## WHAT TO PRODUCE
All lines with the word "folder" are to be found and copied from the listing.

--- RAW DATA ---

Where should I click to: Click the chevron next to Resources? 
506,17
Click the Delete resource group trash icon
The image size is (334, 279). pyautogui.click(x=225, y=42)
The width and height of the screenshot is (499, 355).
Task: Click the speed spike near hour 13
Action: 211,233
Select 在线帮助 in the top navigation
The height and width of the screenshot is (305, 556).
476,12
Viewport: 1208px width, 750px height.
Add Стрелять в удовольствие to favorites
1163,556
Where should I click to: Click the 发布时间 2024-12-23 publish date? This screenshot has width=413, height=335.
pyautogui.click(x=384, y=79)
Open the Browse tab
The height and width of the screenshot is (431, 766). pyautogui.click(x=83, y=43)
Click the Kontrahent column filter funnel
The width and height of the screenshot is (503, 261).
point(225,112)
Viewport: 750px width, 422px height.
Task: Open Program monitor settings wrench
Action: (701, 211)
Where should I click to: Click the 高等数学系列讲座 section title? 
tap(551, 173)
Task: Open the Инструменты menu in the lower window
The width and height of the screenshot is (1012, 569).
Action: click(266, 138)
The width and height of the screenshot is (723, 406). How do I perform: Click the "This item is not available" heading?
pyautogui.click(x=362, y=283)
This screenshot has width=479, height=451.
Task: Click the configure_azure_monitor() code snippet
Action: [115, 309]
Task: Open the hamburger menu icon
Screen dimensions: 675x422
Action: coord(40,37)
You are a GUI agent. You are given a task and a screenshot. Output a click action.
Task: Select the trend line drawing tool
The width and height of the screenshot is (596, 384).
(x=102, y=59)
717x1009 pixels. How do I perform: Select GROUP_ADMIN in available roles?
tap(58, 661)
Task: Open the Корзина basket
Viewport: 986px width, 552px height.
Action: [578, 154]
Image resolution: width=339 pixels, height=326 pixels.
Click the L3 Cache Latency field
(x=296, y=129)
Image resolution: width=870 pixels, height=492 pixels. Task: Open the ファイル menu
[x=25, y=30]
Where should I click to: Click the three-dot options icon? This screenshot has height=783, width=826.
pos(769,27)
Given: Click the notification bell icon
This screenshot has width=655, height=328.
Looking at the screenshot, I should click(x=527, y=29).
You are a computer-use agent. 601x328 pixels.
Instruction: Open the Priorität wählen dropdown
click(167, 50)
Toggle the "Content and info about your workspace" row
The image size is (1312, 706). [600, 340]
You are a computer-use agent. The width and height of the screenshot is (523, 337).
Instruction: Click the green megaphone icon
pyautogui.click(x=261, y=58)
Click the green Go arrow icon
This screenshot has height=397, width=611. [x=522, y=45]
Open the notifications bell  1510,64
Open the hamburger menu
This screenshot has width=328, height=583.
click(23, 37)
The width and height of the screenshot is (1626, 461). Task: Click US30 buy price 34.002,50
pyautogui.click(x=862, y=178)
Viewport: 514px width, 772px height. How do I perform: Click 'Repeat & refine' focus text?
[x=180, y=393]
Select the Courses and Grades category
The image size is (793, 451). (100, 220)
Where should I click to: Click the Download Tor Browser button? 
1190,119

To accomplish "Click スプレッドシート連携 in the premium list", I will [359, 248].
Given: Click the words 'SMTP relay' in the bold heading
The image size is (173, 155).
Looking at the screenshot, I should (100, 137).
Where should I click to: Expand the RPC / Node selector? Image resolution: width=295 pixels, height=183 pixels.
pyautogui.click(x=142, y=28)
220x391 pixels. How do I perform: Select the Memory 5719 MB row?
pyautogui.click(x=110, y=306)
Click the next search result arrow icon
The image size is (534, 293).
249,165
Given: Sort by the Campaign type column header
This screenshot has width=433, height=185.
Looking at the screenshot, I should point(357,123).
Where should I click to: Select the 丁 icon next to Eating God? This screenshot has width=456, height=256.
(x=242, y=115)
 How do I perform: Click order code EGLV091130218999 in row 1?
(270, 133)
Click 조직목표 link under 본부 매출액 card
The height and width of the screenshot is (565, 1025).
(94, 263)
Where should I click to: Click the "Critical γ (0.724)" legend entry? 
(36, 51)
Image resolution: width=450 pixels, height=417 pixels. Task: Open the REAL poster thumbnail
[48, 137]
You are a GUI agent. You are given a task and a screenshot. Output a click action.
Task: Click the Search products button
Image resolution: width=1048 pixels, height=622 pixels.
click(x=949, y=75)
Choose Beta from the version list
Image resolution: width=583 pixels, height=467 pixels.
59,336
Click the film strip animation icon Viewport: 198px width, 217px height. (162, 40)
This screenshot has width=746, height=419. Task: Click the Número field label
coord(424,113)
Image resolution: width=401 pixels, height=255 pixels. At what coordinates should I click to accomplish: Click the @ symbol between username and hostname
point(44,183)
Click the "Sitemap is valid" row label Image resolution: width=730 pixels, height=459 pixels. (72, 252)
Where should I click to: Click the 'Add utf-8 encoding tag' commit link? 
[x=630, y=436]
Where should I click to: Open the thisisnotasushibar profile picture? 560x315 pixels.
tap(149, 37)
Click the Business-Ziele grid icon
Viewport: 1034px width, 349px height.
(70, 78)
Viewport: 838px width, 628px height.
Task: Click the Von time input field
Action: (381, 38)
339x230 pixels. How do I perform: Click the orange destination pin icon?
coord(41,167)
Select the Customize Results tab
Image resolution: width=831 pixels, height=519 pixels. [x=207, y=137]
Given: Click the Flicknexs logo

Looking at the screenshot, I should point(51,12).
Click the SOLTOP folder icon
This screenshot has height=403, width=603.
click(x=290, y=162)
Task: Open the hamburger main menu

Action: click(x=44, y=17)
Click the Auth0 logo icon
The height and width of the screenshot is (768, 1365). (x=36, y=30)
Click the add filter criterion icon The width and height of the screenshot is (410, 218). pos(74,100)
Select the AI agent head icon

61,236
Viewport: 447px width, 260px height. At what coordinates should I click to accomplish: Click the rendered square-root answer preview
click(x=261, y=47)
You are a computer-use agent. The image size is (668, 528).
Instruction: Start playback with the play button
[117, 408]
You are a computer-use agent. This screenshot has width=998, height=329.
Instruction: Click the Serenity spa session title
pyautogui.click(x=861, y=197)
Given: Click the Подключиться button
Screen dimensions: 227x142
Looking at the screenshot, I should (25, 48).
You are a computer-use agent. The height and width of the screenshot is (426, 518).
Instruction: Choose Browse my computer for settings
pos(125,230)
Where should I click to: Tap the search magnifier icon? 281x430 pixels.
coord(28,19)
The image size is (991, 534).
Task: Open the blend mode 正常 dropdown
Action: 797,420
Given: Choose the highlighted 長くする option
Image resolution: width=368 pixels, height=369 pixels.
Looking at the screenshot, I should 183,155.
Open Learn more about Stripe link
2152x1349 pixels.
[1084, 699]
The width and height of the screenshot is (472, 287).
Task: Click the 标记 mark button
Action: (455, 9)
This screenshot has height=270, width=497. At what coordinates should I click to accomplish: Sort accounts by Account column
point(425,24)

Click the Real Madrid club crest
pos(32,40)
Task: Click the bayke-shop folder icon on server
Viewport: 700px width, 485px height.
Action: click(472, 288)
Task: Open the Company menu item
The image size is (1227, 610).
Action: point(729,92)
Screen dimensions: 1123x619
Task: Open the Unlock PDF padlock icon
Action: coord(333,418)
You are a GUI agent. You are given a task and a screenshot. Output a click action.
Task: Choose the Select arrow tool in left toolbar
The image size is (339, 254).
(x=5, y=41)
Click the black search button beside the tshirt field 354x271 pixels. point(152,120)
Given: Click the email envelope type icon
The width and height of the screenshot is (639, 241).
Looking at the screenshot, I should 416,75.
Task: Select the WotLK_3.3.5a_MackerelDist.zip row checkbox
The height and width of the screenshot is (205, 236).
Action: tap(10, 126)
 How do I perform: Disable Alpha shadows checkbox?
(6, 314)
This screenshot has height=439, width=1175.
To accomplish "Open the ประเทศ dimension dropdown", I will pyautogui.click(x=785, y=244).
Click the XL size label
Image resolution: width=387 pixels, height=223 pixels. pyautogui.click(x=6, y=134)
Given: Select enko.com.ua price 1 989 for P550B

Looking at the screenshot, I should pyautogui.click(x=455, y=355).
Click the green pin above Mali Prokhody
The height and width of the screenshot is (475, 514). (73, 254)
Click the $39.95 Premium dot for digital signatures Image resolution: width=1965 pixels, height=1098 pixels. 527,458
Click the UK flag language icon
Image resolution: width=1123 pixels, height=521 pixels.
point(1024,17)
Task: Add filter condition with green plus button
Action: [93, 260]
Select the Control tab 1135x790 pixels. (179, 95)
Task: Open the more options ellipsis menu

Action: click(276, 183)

---

## ANSWER
Click the SOLTOP folder icon
Task: Click the bayke-shop folder icon on server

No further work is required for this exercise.